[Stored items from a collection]
———
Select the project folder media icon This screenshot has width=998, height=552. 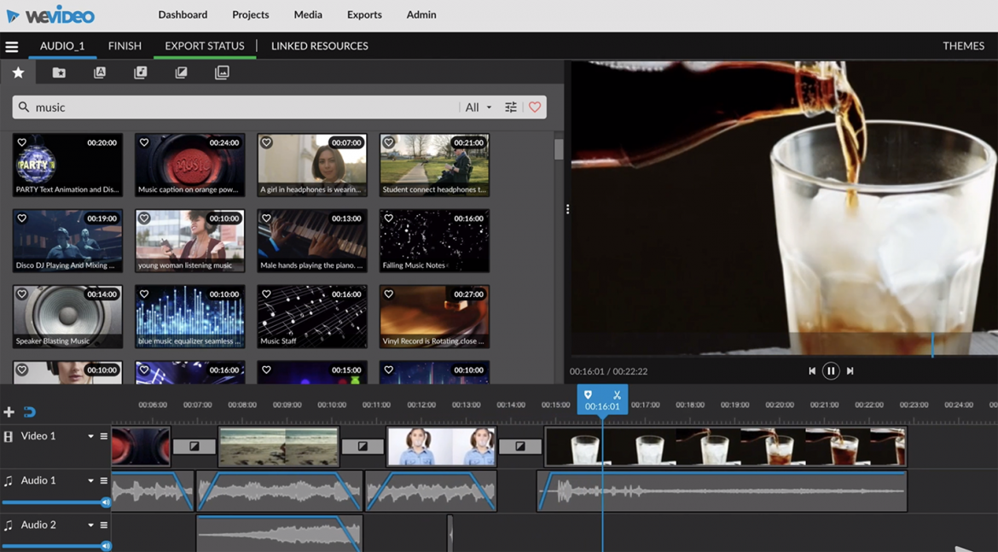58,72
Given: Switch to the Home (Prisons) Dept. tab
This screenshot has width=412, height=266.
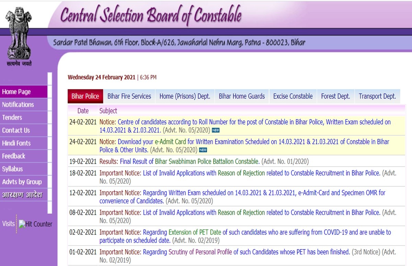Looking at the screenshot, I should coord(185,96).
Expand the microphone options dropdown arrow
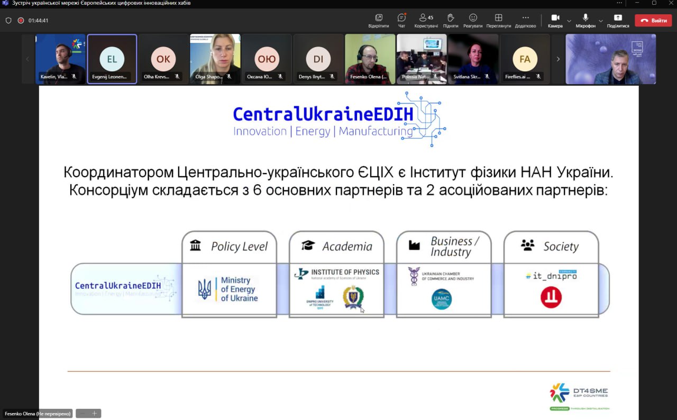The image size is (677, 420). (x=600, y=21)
———
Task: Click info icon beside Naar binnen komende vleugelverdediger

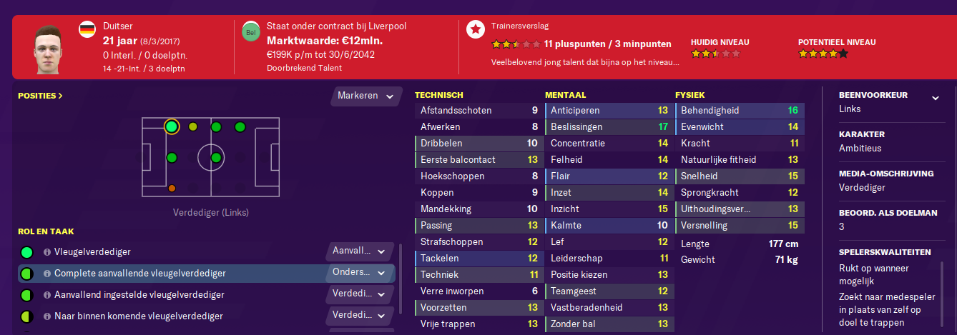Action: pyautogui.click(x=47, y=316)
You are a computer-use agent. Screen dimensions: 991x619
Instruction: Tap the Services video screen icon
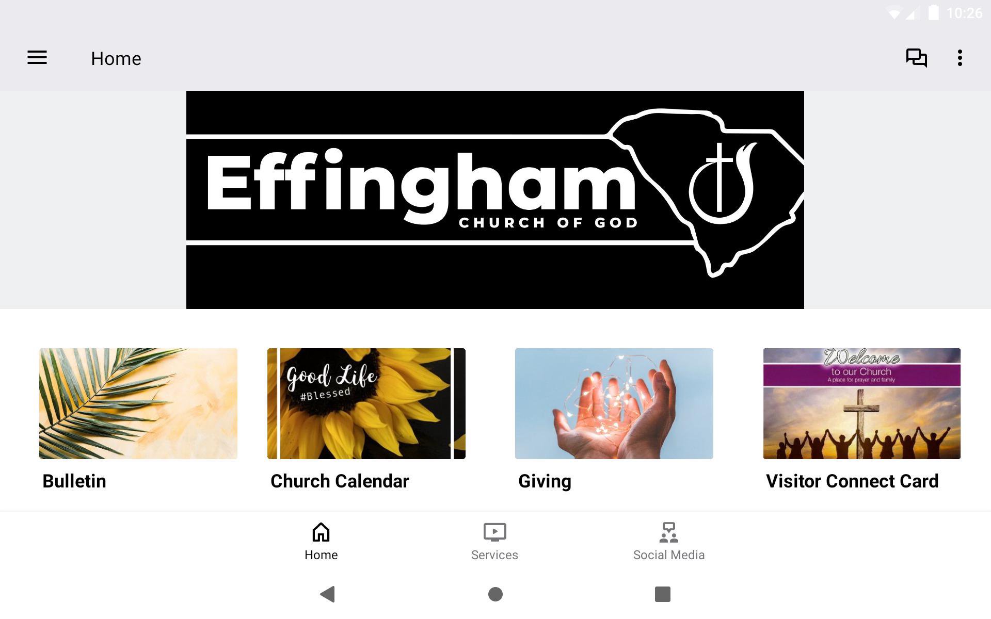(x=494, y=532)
———
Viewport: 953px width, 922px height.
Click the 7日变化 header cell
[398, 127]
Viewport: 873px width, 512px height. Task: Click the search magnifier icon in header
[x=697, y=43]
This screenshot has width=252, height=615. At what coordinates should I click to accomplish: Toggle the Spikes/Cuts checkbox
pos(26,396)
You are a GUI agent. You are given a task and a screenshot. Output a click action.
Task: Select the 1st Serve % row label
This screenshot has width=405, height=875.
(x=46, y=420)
———
= PROBLEM REQUIREMENTS =
Among the lines above, find those with the string "agent" and copy them.

= SOLUTION =
You are a computer-use agent. Screen dimensions: 991x619
You are a GUI agent. You are given a task and a screenshot. Output a click action.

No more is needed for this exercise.